REPUBLIKA.CO.ID, NEW YORK -- Cina dan Rusia mendorong Dewan Keamanan (DK) PBB mencabut sanksi Korea Utara (Korut) untuk mengurangi krisis kemanusian di negara itu. Menurut Duta Besar Cina untuk PBB, pencabutan sanksi juga dapat mengatasi kebuntuan negosiasi denuklirisasi antara Korut dan Amerika Serikat (AS).
"Berkenaan dengan sanksi-sanksi itu, yang juga menjadi keprihatinan Republik Demokratik Rakyat Korea dan keprihatinan mereka itu sah," kata Duta Besar Cina untuk PBB Zhang Jun, Rabu (18/12).
Pada Senin (16/12) lalu Cina dan Rusia mengusulkan kepada 15 anggota DK PBB untuk mencabut sanksi ekspor Korut. Dalam rancangan resolusi itu Cina dan Rusia juga meminta agar pembatasan proyek infrastruktur di Korut dikurangi.
"Jika Anda ingin mereka melakukan sesuatu, Anda harus mengakomodir apa yang menjadi keprihatinan mereka. Itu logika dibalik inisiatif Cina dan Rusia," tambah Zhang.
Para diplomat di DK PBB akan menggelar rapat untuk membahas rancangan resolusi itu. Agar bisa lolos, resolusi tersebut membutuhkan sembilan dukungan dan tidak diveto oleh Amerika Serikat (AS), Prancis, Inggris, Rusia atau Cina.
"Ketika kami merasa mendapat dukung yang cukup kuat kami akan mengambil tindakan selanjutnya," kata Zhang saat ditanya kapan pemungutan suara rancangan resolusi tersebut digelar.
Duta Besar AS untuk PBB Kelly Craft sudah menanggapi rancangan resolusi ini. "DK PBB harus dan selalu bersatu dalam berbicara tentang Korea Utara. Kami bersedia untuk mengambil aksi bersama, tapi harus sesuai dengan komitmen Presiden Donald Trump dan Pemimpin Kim (Jong-un) di Singapura," cicit Craft di Twitter.

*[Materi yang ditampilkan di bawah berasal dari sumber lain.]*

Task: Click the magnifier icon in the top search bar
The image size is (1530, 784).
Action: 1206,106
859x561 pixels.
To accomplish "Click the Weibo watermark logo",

Trump dan Kim menggelar pertemuan pertama mereka di Singapura pada Juni 2018 lalu dan melaksanakan dua pertemuan lainnya. Tapi sejak itu belum ada kemajuan dalam proses denuklirisasi Semenanjung Korea.
Kim sudah memberikan tenggat kepada Trump hingga akhir 2019 untuk menunjukkan fleksibilitasnya dalam isu ini. Pada bulan ini perwakilan Korut di PBB sudah mendeklarasikan negosiasi denuklirisasi sudah tidak akan dilanjutkan lagi.